Cresce quindi la necessità di valutare attentamente la rischiosità dello specifico investimento consci del fatto che nel medio-lungo termine solo l'investimento azionario può battere l'inflazione. Nei mercati c'è valore. In uno scenario di discreta espansione moderata ma persistente il must del portafoglio è l'investimento Multiasset.
Queste strategie attive infatti sono strutturalmente create per cogliere le migliori opportunità offerte in questo contesto, sia dalle azioni che dalle obbligazioni. Il Multiasset inoltre, grazie agli attuali rendimenti attesi di tutte le asset class, offre anche una parziale protezione rispetto a scenari oggi meno probabili ma comunque possibili. I portafogli di investimento devono così essere diversificati: la componente azionaria a vocazione internazionale bilanciando le strategie cosiddette value /growth per equilibrare reddito e crescita. Le azioni value sono quelle delle grandi aziende, che pagano generose cedole agli azionisti, mentre i titoli growth sono titoli ad alta crescita, che promettono appunto di crescere in maniera sostenuta. Col ribasso dei tassi di interesse è necessario ridurre la componente liquidità mentre l'obbligazionario, da mantenere, potrebbe offrire rendimenti interessanti col le scadenze a breve/medio termine che dovrebbero performare meglio.

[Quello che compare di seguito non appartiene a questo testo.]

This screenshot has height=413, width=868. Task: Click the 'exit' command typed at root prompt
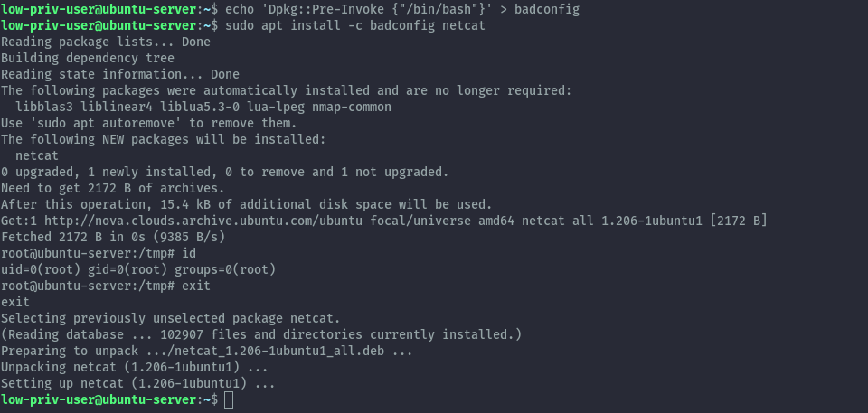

Crescono sempre più gli ETF nelle preferenze dei risparmiatori: sono fondi di investimento quotati sui mercati che in pratica si limitano a scattare una fotografia del mercato in cui investono: in un'ottica di diversificazione dei portafogli, secondo una strategia multi asset sono strumenti graditi in un portafoglio di investimento anche perché hanno commissioni più basse. Battuta d'arresto invece per l'oro, che, dopo il voto americano ha perso circa 2 punti in poche ore.

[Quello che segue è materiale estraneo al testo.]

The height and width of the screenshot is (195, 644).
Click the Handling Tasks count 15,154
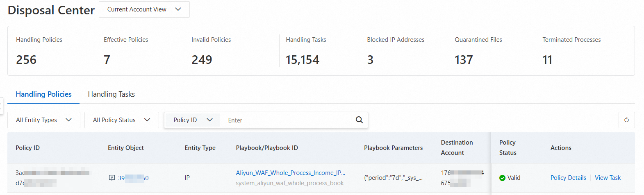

Le cause: il rialzo dei rendimenti delle obbligazioni e il rafforzamento del dollaro
Può comunque trovare ancora spazio nei portafogli di investimento anche perché con un indebitamento globale cresciuto a dismisura l'oro rappresenta senz'altro una protezione contro rischi ripetibili e costanti. Certamente nessuno ha la bacchetta magica ma investire nell'economia reale ha sempre dato grandi soddisfazioni. L'azionario deve rimanere l'asset class di riferimento, da accumulare se sottopesato nei portafogli, come recentemente deciso da molti risparmiatori. Sicuramente tenere i soldi fermi sul conto corrente significa perdere opportunità di guadagno ma, soprattutto, veder deprezzato il valore del proprio patrimonio fino a quando l'inflazione non sarà domata.